--- START ---

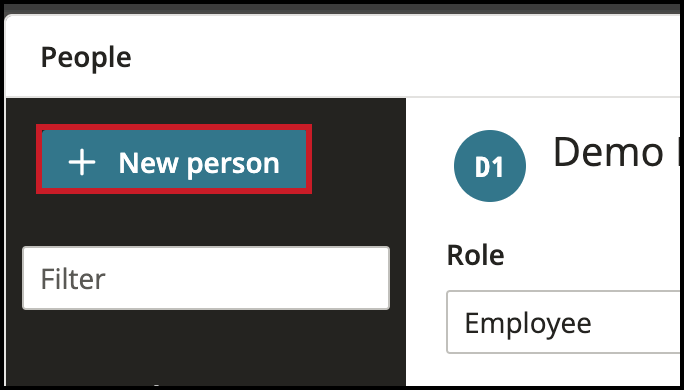Click the D1 profile picture placeholder
The image size is (684, 390).
[x=489, y=166]
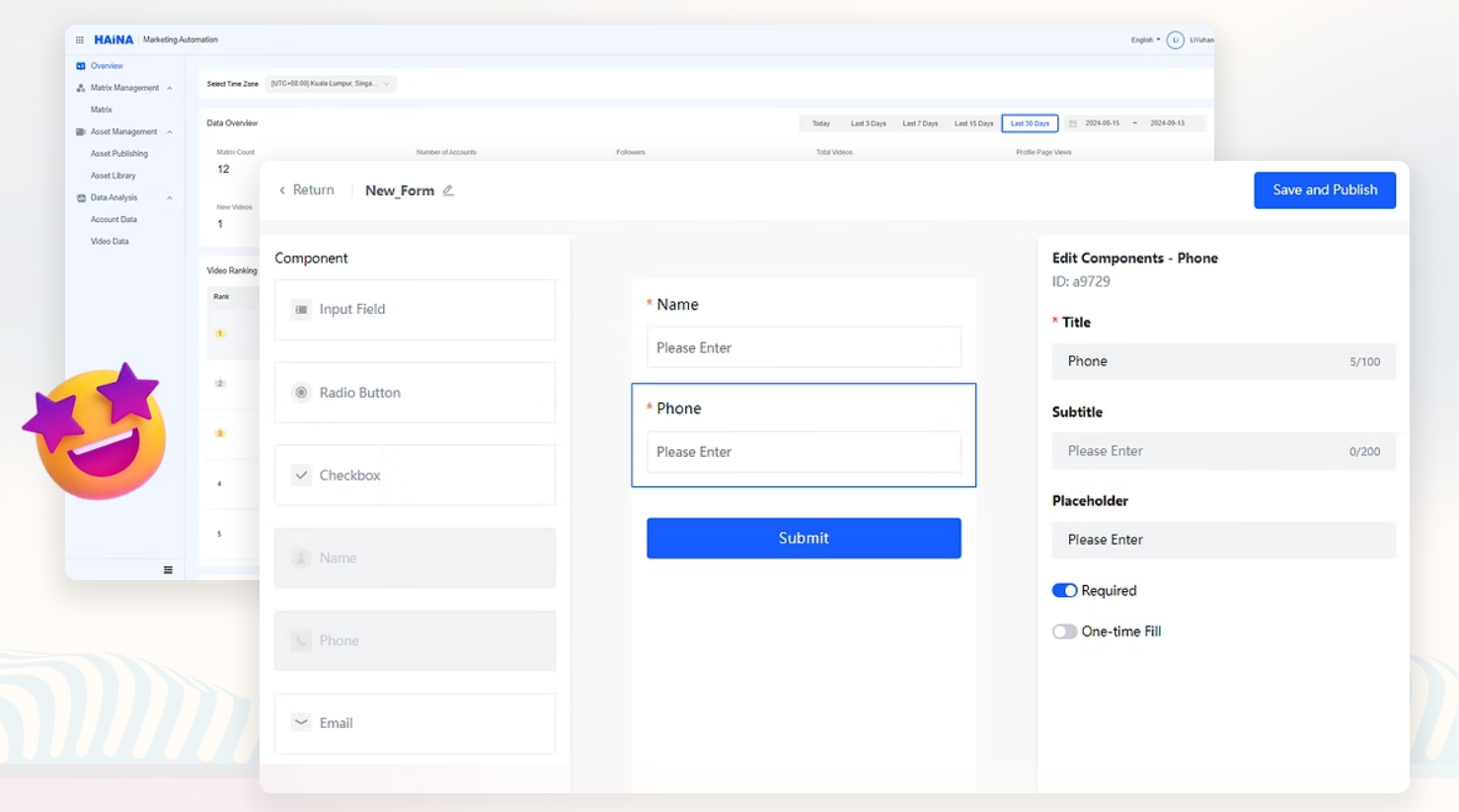
Task: Select the Last 30 Days filter
Action: click(x=1030, y=123)
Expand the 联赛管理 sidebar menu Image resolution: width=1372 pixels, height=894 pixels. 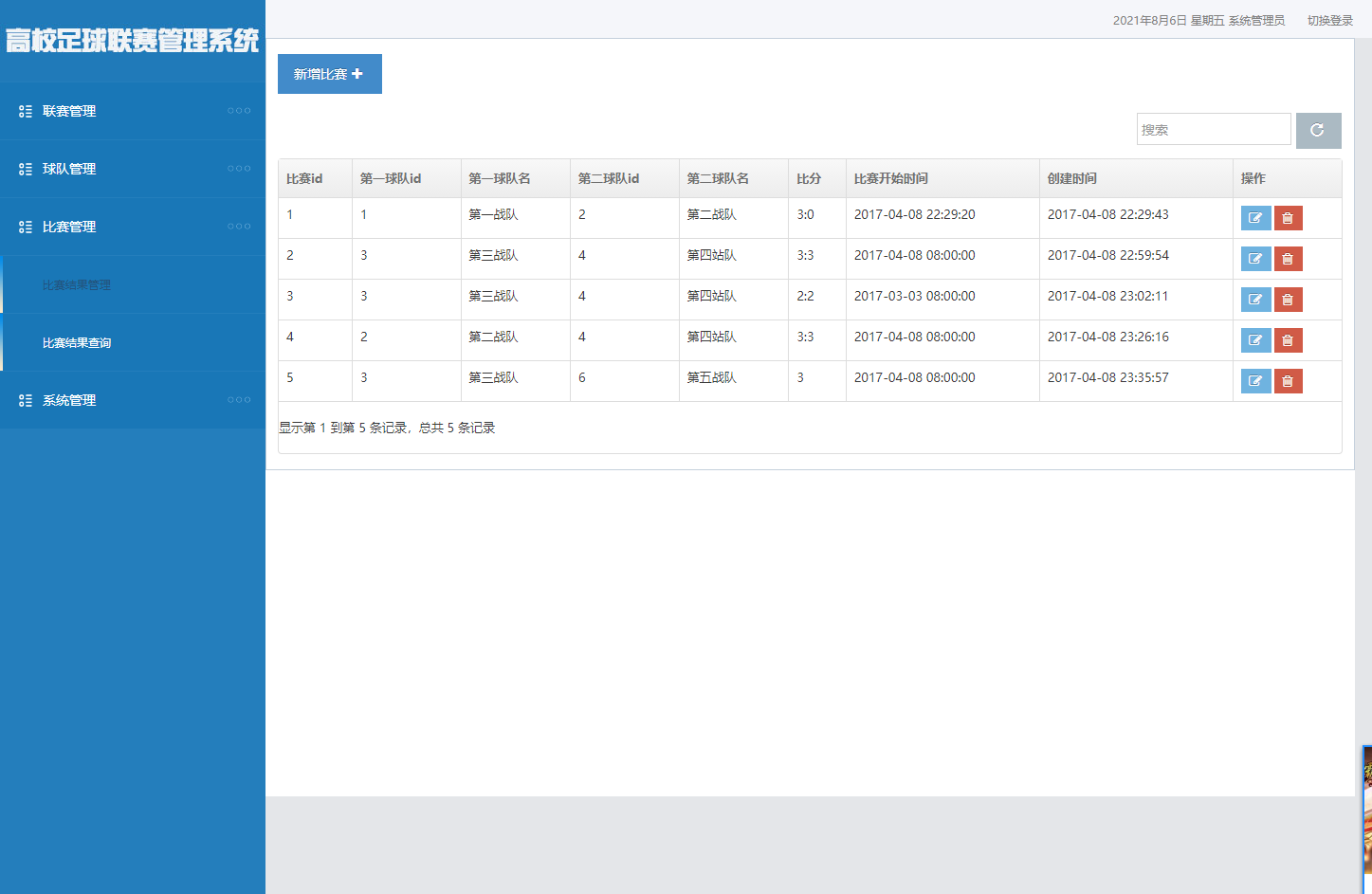(x=69, y=111)
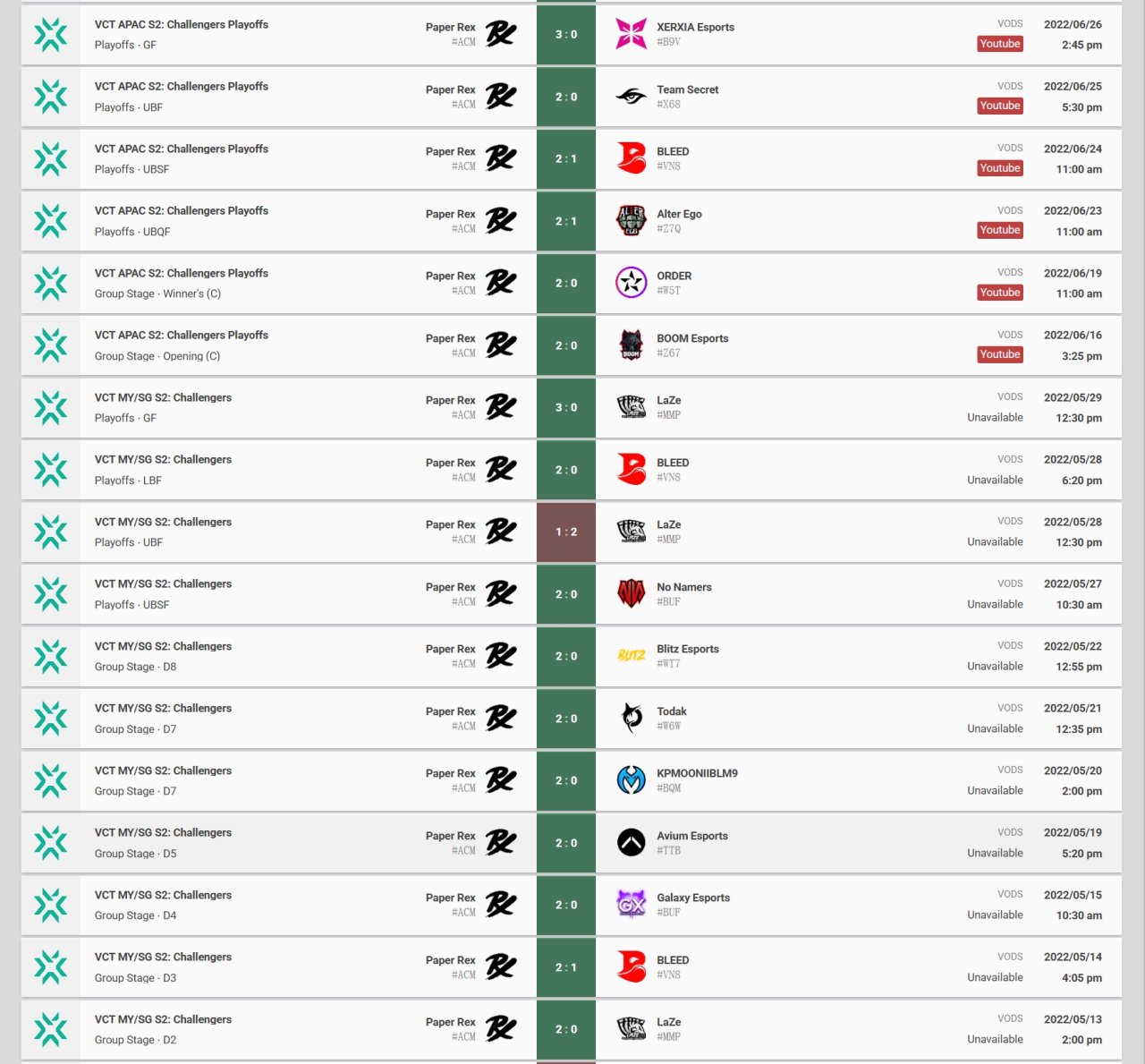1145x1064 pixels.
Task: Open the 3:0 score versus XERXIA Esports
Action: (x=565, y=34)
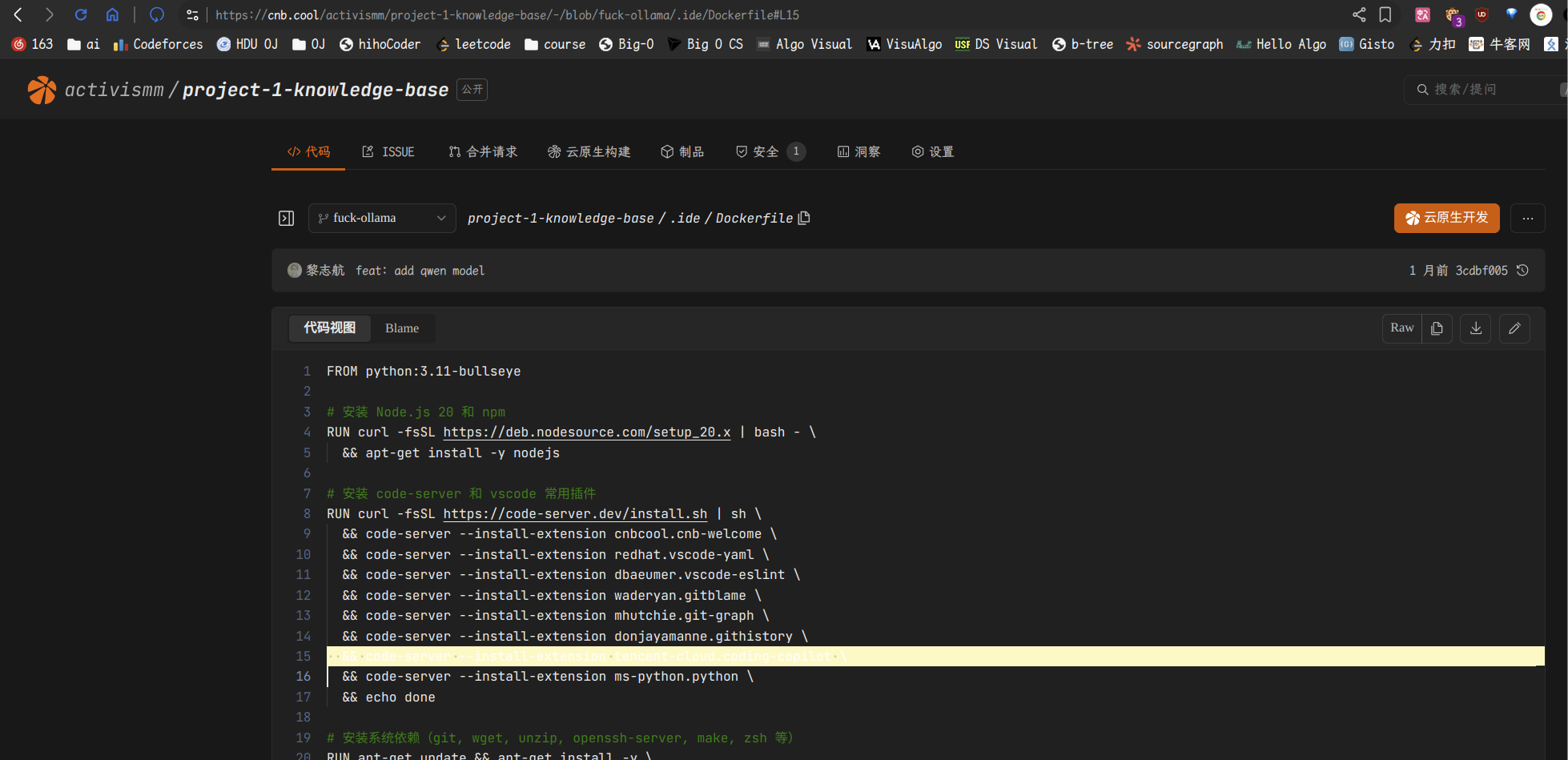This screenshot has height=760, width=1568.
Task: Go to browser home page
Action: coord(112,14)
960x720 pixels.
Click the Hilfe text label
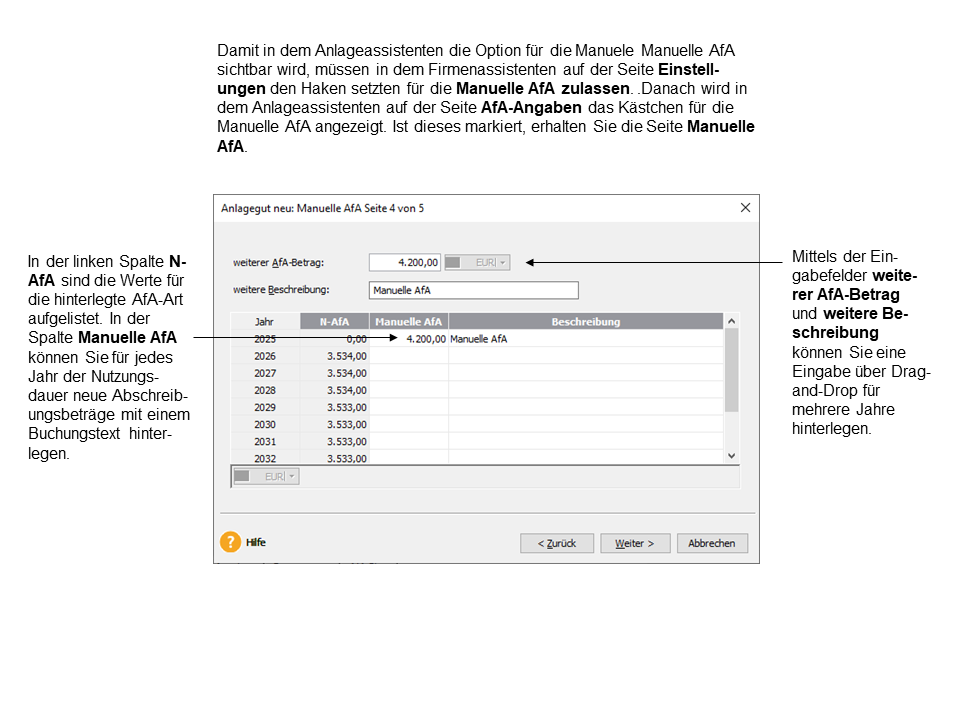256,542
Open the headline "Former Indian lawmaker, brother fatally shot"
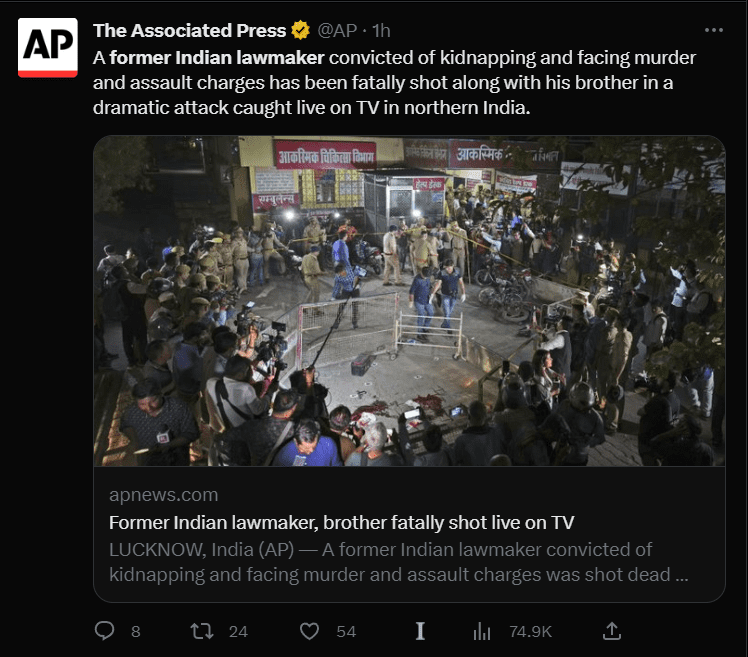Image resolution: width=748 pixels, height=657 pixels. [x=341, y=522]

--- END ---

- _Task_
Transcribe exactly, and only, the lines from the one containing "960x720 pixels." through the last line of the records above, both included; leave out the pictures.

- _Answer space_
960x720 pixels.
Click the Hilfe text label
256,542
Open the headline "Former Indian lawmaker, brother fatally shot"
Image resolution: width=748 pixels, height=657 pixels. [x=341, y=522]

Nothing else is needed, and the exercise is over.